* _SOURCE EXTRACT_:
• • • • • • •

The quickstart dataset and data dictionary live under examples/data/quickstart. All outputs will be written to output/notebook_quickstart by default.

In [None]:
from pathlib import Path
import pandas as pd

from risk_pipeline.core.config import Config
from risk_pipeline.unified_pipeline import UnifiedRiskPipeline

DATA_DIR = Path('examples/data/quickstart')
INPUT_CSV = DATA_DIR / 'loan_applications.csv'
DICTIONARY_CSV = DATA_DIR / 'data_dictionary.csv'
OUTPUT_DIR = Path('output/notebook_quickstart')
OUTPUT_DIR.mkdir(parents=True, exist_ok=True)

df = pd.read_csv(INPUT_CSV)
data_dictionary = pd.read_csv(DICTIONARY_CSV)

df.head()

## 2. Quick sanity checks

Inspect the class balance and a few categorical distributions before running the pipeline.

In [None]:
df['target'].value_counts(normalize=True).rename('default_rate')

In [None]:
df[['region', 'segment']].describe(include='all')

## 3. Configure the pipeline

The configuration below keeps the full modelling sequence but with light settings so the notebook finishes in a couple of minutes on a laptop. You can tweak any parameter if you want to stress-test specific stages.

In [None]:
cfg = Config(
    target_column='target',
    id_column='app_id',
    time_column='app_dt',
    create_test_split=True,
    test_size=0.25,
    stratify_test=True,
    oot_months=1,
    enable_dual=False,
    enable_tsfresh_features=False,
    enable_scoring=True,
    output_folder=str(OUTPUT_DIR),
    enable_stage2_calibration=False,
    n_risk_bands=5,
    risk_band_method='quantile',
    selection_steps=['psi', 'univariate', 'iv', 'correlation', 'stepwise'],
    max_psi=0.6,
    algorithms=['logistic'],
    use_optuna=False,
    calculate_shap=False,
    use_noise_sentinel=False,
    random_state=42,
)
cfg.model_type = 'logistic'

## 4. Run the unified pipeline

The pipeline prints progress for each stage. Expect to see data processing, splitting, WOE, feature selection, modelling, calibration (Stage 1 only), risk band optimisation and scoring outputs.

• • • • • • •

* _RAW DATA_:
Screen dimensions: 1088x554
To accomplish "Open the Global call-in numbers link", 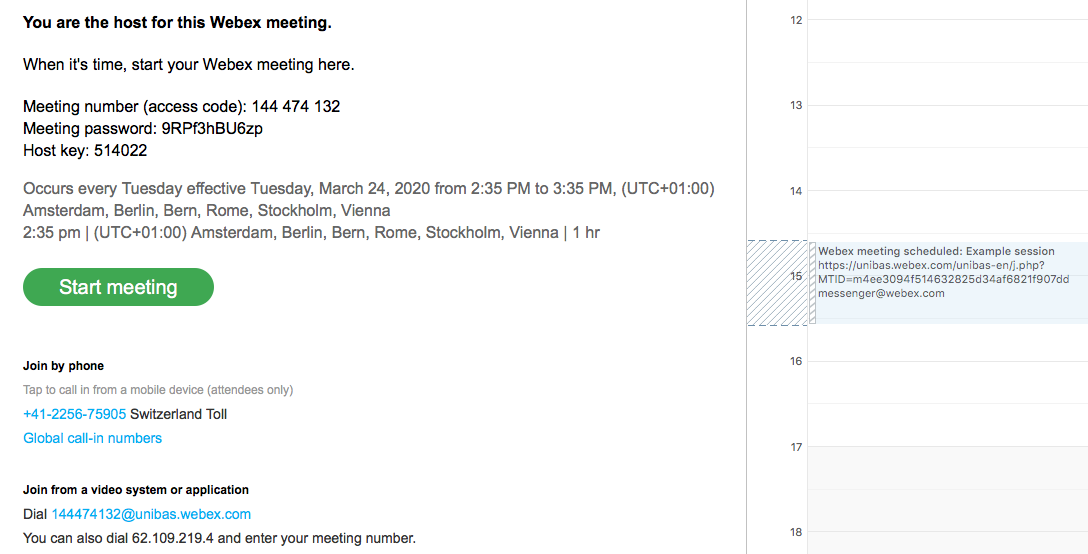I will click(x=92, y=438).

• • • • • • •

* _INSTRUCTION 1_:
Answer these from the risk pipeline notebook above:
(a) Which folder receives the outputs by default?
(b) What value does the configuration give to test_size?
(c) How many risk bands does the configuration set?
* _INSTRUCTION 2_: Carry on with the risk pipeline notebook, beginning after its final sentence.

* _REPLY 1_:
(a) output/notebook_quickstart
(b) 0.25
(c) 5

* _REPLY 2_:
In [None]:
pipe = UnifiedRiskPipeline(cfg)
results = pipe.fit(df, data_dictionary=data_dictionary, score_df=df)

## 5. Inspect results

The 
esults dictionary collects the artefacts most downstream processes need. Below are a few high-level summaries.

In [None]:
best_model = results.get('best_model_name')
model_scores = results.get('model_results', {}).get('scores', {})
print(f'Best model: {best_model}')
pd.DataFrame(model_scores).T

In [None]:
feature_report = pipe.reporter.reports_.get('features')
feature_report.head() if feature_report is not None else 'No feature report available.'

In [None]:
pipe.reporter.reports_.get('risk_bands_summary', {})

## 6. Generated files

All artefacts are stored under the configured output directory. Use the list below for a quick peek.

In [None]:
sorted(p.name for p in OUTPUT_DIR.glob('**/*') if p.is_file())

## 7. Automating via script (optional)

The repository also ships with examples/quickstart_demo.py. You can execute it from the console or from this notebook to validate the pipeline in CI environments.

`python
from examples.quickstart_demo import run_quickstart
run_quickstart('output/quickstart_script')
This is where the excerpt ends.